* start SELECTED EXCERPT *
The Institute for Development of Freedom of Information (IDFI) - is a Georgian non-governmental organization which tends to support the development of an informed and empowered society for democratic governance. IDFI promotes human rights and good governance by raising civic awareness through sound informational reports, research and recommendations; Advocates for initiating & implementing reforms of policies, laws and practices to enhance democratic governance.

The organization was founded in 2009 by two historians/researchers Levan Avalishvili and Giorgi Kldiashvili.

History

The idea to create IDFI was born during an international conference that was periodically hosted by Levan Avalishvili and Giorgi Kldiashvili in Georgia since 2005. The conference was supported by the American non-governmental research organization National Security Archive, George Washington University. The conference involved participants, which included local and foreign historians, archive researchers, and specialists and lawyers in the fields of public access to information and open governance, discussing issues related to openness of archives and access to archival documents in various countries.

During the 2009 conference, an idea was born to set up an organization in Georgia that would advocate archive transparency by working on openness, transparency and improvement of access to public information. Eventually, with the help of American partners, Levan Avalishvili and Giorgi Kldiashvili established such an organization.

Initially, IDFI focused on watchdog activities. It monitored government activities, disclosed violations and informed the public.

Starting in 2012, IDFI gradually started to shift its focus from watchdog to think tank activities. Currently IDFI is as a hybrid watchdog/think-tank organization, combining monitoring and analytical skills with evidence based advocacy, strategic litigation, awareness raising and consulting activities as well as growing international impact.

Directions

Good governance

One of the key priorities of the organization is to develop open government principles, which includes increasing access to public information and use of open data; promoting citizen engagement in policy development and supporting substantial and innovative open government reforms in Georgia.

To improve the quality of access to public information, IDFI conducts monitoring, awareness raising and advocacy activities, in frames of which IDFI publishes reports, studies, organizes various types of events and communicates its recommendations with relevant public institutions and stakeholders. In addition, to promote the use of open data, IDFI develops innovative platforms and organizes various campaigns and activities.

IDFI is also actively engaged in promoting citizen participation in the decision-making, budgeting and lawmaking processes on both central and local government levels.

In addition, IDFI actively supports the implementation of the Open Governance Partnership (OGP) principles and activities in Georgia and beyond her borders. IDFI backs the execution of OGP principles on the Governmental, legislative, regional and local levels based with cooperation to the Administration of the Government of Georgia, Parliament of Georgia, Supreme Council of Ajara and local self-governing and civil society organizations.
* end SELECTED EXCERPT *
* start MATERIAL PROVIDED *
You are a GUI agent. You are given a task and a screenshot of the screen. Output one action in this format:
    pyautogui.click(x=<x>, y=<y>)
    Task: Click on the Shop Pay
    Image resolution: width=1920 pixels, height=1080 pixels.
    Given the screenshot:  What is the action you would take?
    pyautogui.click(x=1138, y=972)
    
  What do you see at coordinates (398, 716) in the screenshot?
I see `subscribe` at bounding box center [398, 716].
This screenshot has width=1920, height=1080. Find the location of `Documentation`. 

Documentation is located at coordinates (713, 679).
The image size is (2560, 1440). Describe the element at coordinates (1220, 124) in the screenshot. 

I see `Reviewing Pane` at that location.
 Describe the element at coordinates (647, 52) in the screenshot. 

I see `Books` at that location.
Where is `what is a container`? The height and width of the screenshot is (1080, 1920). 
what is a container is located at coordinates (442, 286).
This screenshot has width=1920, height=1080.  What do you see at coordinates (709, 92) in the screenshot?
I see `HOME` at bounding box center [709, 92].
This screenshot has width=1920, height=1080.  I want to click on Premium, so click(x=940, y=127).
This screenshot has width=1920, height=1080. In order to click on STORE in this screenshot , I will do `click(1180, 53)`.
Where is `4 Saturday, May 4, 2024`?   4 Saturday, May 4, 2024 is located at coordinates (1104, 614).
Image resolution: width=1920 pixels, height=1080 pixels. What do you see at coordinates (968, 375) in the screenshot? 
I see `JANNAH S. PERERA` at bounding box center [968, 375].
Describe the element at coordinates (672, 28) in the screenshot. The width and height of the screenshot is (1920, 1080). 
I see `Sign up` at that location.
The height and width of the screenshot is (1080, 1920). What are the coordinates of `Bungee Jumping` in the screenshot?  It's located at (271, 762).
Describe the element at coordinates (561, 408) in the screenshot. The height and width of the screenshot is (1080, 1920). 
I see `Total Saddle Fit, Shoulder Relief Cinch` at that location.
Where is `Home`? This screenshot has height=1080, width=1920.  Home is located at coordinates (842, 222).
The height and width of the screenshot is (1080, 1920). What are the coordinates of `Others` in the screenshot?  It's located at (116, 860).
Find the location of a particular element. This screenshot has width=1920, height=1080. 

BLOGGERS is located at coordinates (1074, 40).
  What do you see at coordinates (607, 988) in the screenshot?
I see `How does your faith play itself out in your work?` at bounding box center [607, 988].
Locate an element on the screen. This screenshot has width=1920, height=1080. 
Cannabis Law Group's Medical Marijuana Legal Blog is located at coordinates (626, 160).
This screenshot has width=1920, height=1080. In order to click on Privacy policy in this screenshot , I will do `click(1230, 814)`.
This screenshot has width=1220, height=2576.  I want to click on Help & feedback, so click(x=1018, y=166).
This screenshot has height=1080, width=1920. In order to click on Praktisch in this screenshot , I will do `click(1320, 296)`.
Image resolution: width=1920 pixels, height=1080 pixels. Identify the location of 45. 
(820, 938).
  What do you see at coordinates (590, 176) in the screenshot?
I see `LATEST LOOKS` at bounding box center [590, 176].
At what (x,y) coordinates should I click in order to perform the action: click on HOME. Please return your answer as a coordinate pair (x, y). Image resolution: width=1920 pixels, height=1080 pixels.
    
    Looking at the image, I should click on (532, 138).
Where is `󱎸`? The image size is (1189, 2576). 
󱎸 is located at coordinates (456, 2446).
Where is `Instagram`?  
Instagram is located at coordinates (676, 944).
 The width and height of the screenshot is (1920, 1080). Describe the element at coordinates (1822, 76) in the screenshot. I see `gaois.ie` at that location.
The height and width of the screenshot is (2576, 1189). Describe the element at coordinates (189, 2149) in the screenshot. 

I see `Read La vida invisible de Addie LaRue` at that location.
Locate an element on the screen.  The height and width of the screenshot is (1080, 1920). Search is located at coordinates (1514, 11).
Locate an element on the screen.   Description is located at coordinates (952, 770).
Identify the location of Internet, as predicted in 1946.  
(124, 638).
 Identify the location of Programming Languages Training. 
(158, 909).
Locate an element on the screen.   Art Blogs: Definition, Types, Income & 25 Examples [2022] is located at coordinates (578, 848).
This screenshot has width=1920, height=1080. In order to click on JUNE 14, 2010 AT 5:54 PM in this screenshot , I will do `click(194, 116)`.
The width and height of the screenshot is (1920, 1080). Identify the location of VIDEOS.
* end MATERIAL PROVIDED *
= DIRECTIONS FOR THIS TASK =
Repeat the IDFI overview word for word, starting at "One of the key" and ending at "local government levels.". Draw only on the IDFI overview.

= RESULT OF THE EXERCISE =
One of the key priorities of the organization is to develop open government principles, which includes increasing access to public information and use of open data; promoting citizen engagement in policy development and supporting substantial and innovative open government reforms in Georgia.

To improve the quality of access to public information, IDFI conducts monitoring, awareness raising and advocacy activities, in frames of which IDFI publishes reports, studies, organizes various types of events and communicates its recommendations with relevant public institutions and stakeholders. In addition, to promote the use of open data, IDFI develops innovative platforms and organizes various campaigns and activities.

IDFI is also actively engaged in promoting citizen participation in the decision-making, budgeting and lawmaking processes on both central and local government levels.